On the springs I second just having them repaired. Re-arching is done by most any spring shop. I instaledl a lift on my FJ62 and hated it because of the stiff ride. I ended up just have my old springs re-arched and put them back on. Ever shp I called did it. I believe you will find the fronts springs are the same one as on the FJ40s up thru 7/80. So used is a easy option there. The backs I'm pretty sure are FJ45 only. Had a friend who thought he could use FJ55 springs but later found out they wouldn't find. If I'm wrong I hope someone will correct me.
 
I would guess just from looking, that my pick-up is in about the same shape as Living in the past's truck. Mine has a lot of spots of surface rust but only one rust hole about the size of a deck of cards and it is located on the bottom under the cab just rearward of the tranny hump.

The first question is what do people think of POR-15 for the frame and axle housings? I would be painting it in an attached garage that can be kept 55 - 60 deg. F.
 
I have a 1965 also and I do not have that "reflector" or whatever it is on the bed by the rear wheel ? My rear bumber is different also.

That is mine truck. The reflector nor the bumper are OEM. Probalby because it was a truck they got away without refectors and bumpers. The FJ25 and early FJ40 had US made reflectors put on when imported. Around 64 they changed to Koito reflectors made in Japan. Every bumper I've seen on the early FJ45 were after market.
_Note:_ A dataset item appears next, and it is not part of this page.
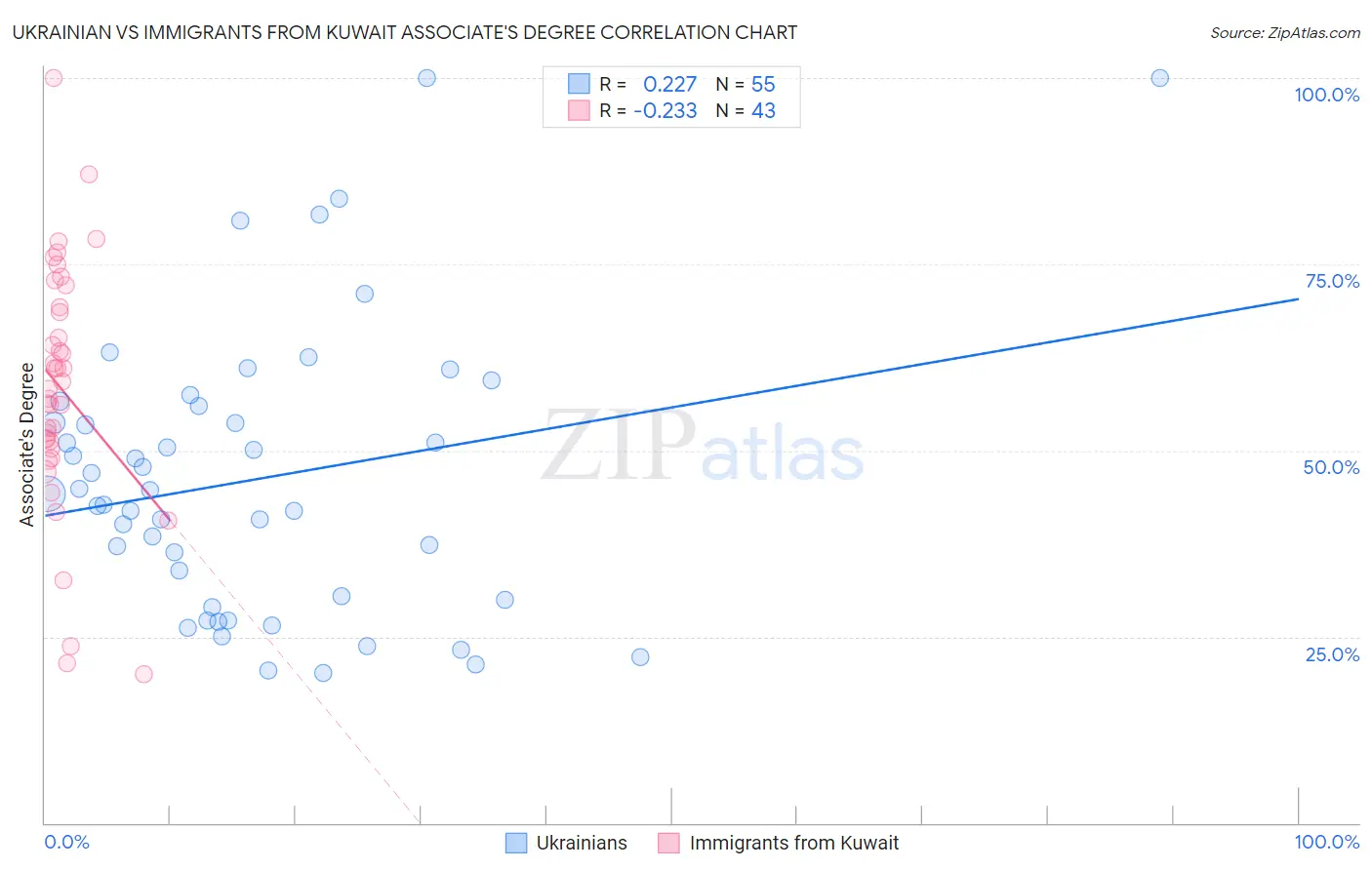Click the ZIPatlas watermark logo

tap(703, 447)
Confer made one about like the one on my truck.:cheers:
 
To address your POR 15 question, yes it is great on frames and on axles. Some folks do powdercoating on frame, but the majority of threads I read use POR15. I too used it on both of my frames, with good results. I brushed it on, and was happy with results, but the sprayed ones look nicer.

I always used the marine clean and acid product from POR, just cause I like to follow directions.

Anyway, I have not heard any negative remarks on it.

One issue with POR15 is that it cannot stand up to sunlight, so lots of people put their chassis saver on top of the por15 because it is UV stable.

I believe that rust bullet does not have this issue, but you should read up on it.

Cheers.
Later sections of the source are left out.